Leo en El País que el Real Museo de Bellas Artes de Amberes, ahora de reformas, ha prestado hasta el mes de mayo al del Prado este cuadro del francés Jean Fouquet, uno de los paneles del famoso díptico de Melun, pintado en 1450, del que falta el otro. El título oficial de la obra es la Virgen y el Niño rodeados de ángeles. Es maravilloso, ¿verdad? Uno no se cansa de mirarlo. Pilar Silva, competentísima especialista en pintura flamenca del Museo, dice que es una "obra única" en el arte europeo. A la vista está. Es uno de esos cuadros que, sin ser considerados grandes obras por el saber convencional, jalonan la historia de la pintura como fogonazos, por su originalidad, su atrevimiento, por eso, por su carácter único, como el autorretrato en un espajo cóncavo, del Parmigianino, el origen del mundo, de Courbet o el último autorretrato de Picasso, meses antes de su muerte. Así que, en efecto, honores a nuestra ilustre visitante y a verla en cuanto se pueda. A embobarse ante esa muestra de audacia, de libertad, de irreverencia, pintada en un estilo fuerte, abigarrado, casi sin un solo espacio libre, como corresponde al oficio de miniaturista de Fouquet, si bien la tabla es de dimensiones medias, de casi un metro por 0,80.
Eso de pintar a la Virgen con un seno descubierto no era extraño en la tradición cristiana, en la que no son infrecuentes las vírgenes lactantes, incluso hasta la exageración, como se prueba por las representaciones del llamado "milagro de San Bernardo". Extraño, desde luego, es representarla con elegante atuendo de cortesana, casi media cabeza afeitada, a la moda de las bellas de antaño, sentada en un riquísimo trono de pedrería con borlas doradas. Pero lo más extraño, hasta inquietante, es la actitud de la mujer y el modo en que mira al niño. En El otoño de la Edad Media, Huizinga señalaba el peligro que tenía mezclar de ese modo el amor religioso y el profano, un tema también frecuente, pero nunca de un modo tan obvio. Ayudan y mucho a esa sensación que la obra produce esos querubines rojos y azules, que tienen un punto de demoníaco.

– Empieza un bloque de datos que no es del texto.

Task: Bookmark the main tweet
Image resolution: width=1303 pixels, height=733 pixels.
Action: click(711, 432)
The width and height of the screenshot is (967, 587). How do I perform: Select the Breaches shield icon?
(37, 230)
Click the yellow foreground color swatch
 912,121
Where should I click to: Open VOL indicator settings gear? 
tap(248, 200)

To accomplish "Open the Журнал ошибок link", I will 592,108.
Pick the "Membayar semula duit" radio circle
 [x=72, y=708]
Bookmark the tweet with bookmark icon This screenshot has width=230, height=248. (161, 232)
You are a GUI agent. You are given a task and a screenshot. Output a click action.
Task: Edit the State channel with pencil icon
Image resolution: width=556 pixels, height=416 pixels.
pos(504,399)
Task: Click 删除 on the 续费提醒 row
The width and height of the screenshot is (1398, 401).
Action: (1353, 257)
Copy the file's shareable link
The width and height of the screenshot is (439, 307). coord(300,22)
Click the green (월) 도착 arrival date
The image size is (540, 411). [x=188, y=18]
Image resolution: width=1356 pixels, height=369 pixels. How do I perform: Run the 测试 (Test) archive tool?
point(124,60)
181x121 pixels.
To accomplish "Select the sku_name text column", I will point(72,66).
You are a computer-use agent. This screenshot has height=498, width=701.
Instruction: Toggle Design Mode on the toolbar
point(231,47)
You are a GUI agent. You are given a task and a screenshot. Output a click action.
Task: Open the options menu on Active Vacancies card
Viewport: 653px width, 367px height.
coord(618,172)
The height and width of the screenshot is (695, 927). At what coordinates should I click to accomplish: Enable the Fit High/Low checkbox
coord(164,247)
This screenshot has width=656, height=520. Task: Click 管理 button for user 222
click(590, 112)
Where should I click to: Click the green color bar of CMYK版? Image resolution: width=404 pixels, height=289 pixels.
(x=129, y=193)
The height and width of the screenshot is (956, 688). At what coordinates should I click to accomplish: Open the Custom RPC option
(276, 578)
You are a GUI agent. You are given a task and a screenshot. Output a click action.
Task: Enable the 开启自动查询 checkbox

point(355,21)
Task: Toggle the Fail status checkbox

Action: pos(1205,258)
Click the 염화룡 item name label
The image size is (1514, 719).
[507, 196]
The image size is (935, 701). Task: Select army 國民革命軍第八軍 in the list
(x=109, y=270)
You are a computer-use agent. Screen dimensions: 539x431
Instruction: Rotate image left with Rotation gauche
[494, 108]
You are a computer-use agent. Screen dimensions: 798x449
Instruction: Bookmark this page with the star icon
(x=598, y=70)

La representada es Agnès Sorel, casada, dama de honor de la Reina María de Anjou y primera favorita del Rey, Carlos VII, con quien tuvo tres hijas. Eran también los tiempos de Juana de Arco, en que se daban marcados contrastes como este. Además de su extraordinaria fuerza, el cuadro es el símbolo de una época turbulenta, repleta de leyendas. Por leyenda se tuvo hasta primeros de este siglo lo que, sin embargo, parece haber sido un hecho: que la hermosa Agnès Sorel murió a los veintiocho años de edad envenenada con mercurio. Si fue suicidio o asesinato, no está claro.